Saturday, June 26, 2010

It's not enough merely to win

Yesterday, on the Guardian's World Cup Daily pod Paolo Bandini put his finger on the reason Team USA tends to wind the rest of us up so much every four years: if they win, they gloat, but if they lose, they don't really seem to care.

Still it was an American (and former resident of La Antigua) Gore Vidal who though I'd hesitate to suspect him of being a soccer fan came up with a sentence that surely encapsulates the essential thrill of the World Cup: "It's not enough merely to win, others must lose."

Thinking ahead to England's potential exit tomorrow in the last 16 stage, I'd have to add that it's not enough merely to lose, others must NOT win.

Anyway, if the USA does overcome Ghana today (cue gloat) it will apparently be the first time that they have won back-to-back World Cup fixtures since 1930.

Ghana clearly didn't expect to make it even this far because their government has had to announce the imminent repatriation of a thousand fans whose trip to South Africa they'd financed. But now, with the group stages completed, the budget has run out, and so West African support tonight will be somewhat depleted.

Owing to bandwidth issues it has been easier to me to follow the BBC's World Cup feed live online than ITV's.
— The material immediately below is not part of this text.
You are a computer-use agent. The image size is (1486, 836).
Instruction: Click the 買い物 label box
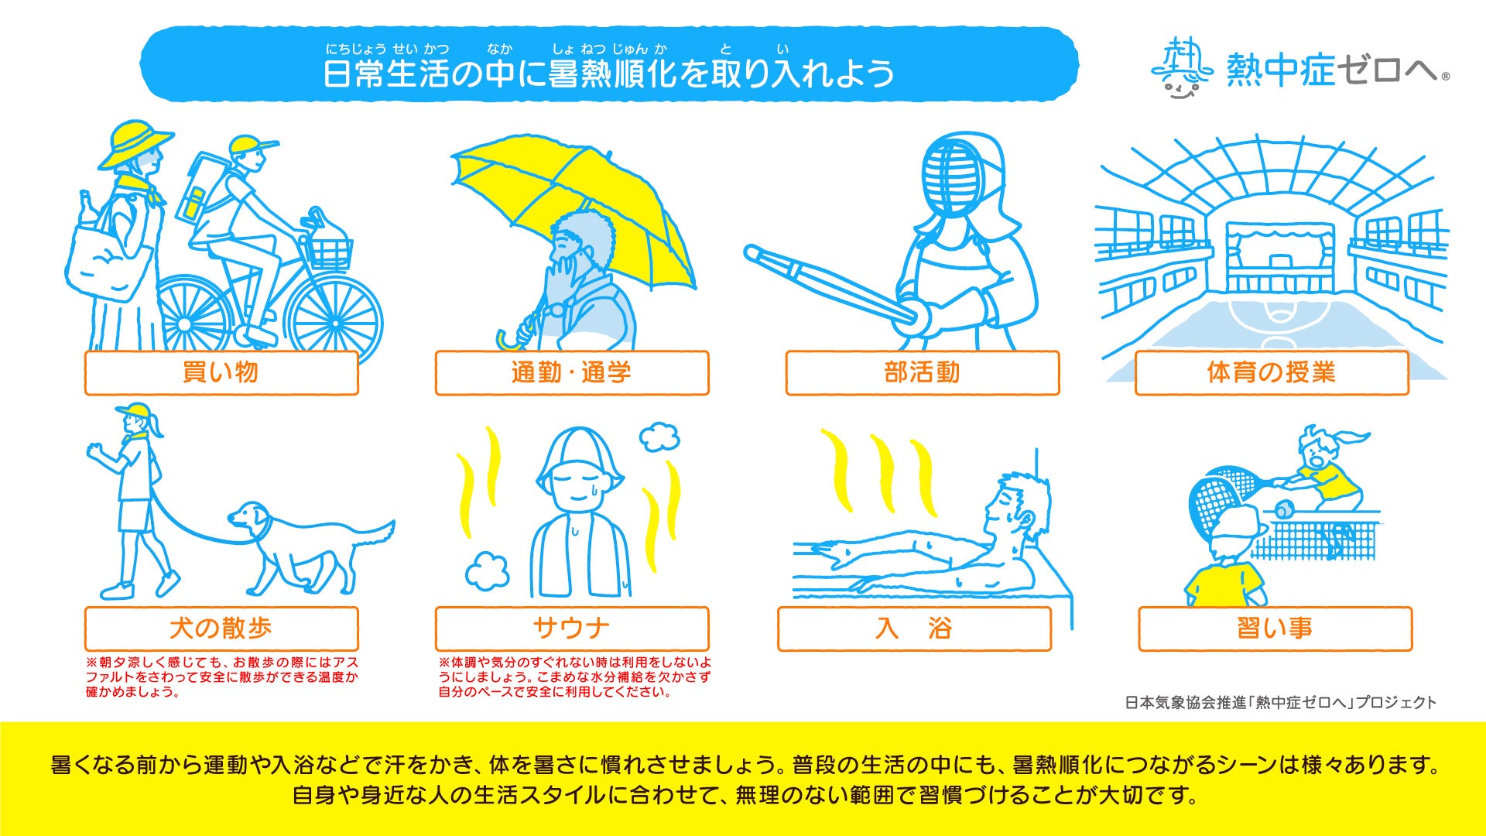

Several of my mates back in the UK have observed that ITV has come up with livelier pundit panels and better coverage all round.

Perhaps even more excruciating than Guatemalan commentators' persistant referrals to Africa as 'the black continent' (and to the Nigerians as 'the black eagles': they are in fact the Super Eagles) have been those little video reports on the 'real Africa' which the BBC has insisted on showing once the likes of Shearer and Hansen have worn themselves, and everyone else, out.

Ghana, however, really are known as the Black Stars.